ORTAK AKIL, ORTAK VİZYON


Her insan bir evrendir ancak bir insanın kendisini dünyanın merkezi kabul edip her şeyi bildiğini ve yalnızca kendi doğrularının meşru ve makbul şeyler olduğunu düşünmesi ve buna kendini inandırması kadar yanlış bir yaklaşım yoktur. Sosyal bir varlık olan insanın; bir topluma ve bir millete aidiyet duygusuyla bağlanmasının yanında, ait olduğuna inandığı toplumun ortak yaşam gereklerini bilmesi gerekir.

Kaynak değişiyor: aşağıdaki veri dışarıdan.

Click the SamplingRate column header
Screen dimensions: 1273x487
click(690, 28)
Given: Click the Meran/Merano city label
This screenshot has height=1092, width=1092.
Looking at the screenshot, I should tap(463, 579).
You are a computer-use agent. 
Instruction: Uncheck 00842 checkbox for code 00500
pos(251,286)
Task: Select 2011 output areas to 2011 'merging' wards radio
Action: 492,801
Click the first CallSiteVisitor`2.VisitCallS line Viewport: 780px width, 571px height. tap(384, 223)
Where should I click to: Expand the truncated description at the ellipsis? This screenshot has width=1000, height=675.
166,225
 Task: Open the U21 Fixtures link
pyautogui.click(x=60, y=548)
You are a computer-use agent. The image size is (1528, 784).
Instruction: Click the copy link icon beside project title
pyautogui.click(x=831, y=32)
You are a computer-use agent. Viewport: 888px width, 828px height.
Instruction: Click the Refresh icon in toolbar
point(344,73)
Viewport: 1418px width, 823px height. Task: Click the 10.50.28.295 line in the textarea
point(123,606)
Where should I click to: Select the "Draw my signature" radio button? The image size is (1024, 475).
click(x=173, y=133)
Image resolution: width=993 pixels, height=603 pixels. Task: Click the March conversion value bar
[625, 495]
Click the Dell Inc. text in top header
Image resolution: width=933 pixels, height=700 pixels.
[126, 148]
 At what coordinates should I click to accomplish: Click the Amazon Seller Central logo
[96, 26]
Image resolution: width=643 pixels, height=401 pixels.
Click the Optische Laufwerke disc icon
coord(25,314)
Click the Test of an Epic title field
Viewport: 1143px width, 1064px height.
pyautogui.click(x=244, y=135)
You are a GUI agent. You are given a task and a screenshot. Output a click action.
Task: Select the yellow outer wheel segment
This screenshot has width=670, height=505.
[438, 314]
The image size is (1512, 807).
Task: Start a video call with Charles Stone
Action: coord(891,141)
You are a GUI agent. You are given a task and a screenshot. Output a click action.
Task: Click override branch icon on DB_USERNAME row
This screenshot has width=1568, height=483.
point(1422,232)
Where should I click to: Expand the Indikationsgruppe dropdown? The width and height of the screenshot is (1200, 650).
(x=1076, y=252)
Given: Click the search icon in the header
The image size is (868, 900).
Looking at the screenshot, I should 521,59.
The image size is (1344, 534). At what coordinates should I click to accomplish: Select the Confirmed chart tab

Bir toplumda birlikte yaşama iradesi geliştirmek adına atacağımız her adım, kültürümüzün farklı bir alanına kimlik kazandırmaktadır. Bu kültürde, benmerkezli bir inancın yerine biz eksenli bir anlayışı tesis etmekten söz edebiliriz. Yaşamın kişi veya kişiler açısından tek başına algılanamayacak kadar karmaşık olması da bizi bu doğruda buluşturmaya yeter sebeptir. Kendimiz dışındaki insanların da doğru ve iyi şeyler yapılabileceklerini, doğruların başkaları tarafından da savunulabileceğini kabul etmek insanî bir tutumdur. Kesinlikle zayıflık, basitlik, bilgisizlik ya da yetersizlik olarak görülmemelidir. Bunda kompleks yapacak bir şey yoktur, olmamalıdır da. Aksine bu şekilde, demokratik tutumun yaşam biçimi olarak gelişmesine katkıda bulunulacağı bilinmelidir.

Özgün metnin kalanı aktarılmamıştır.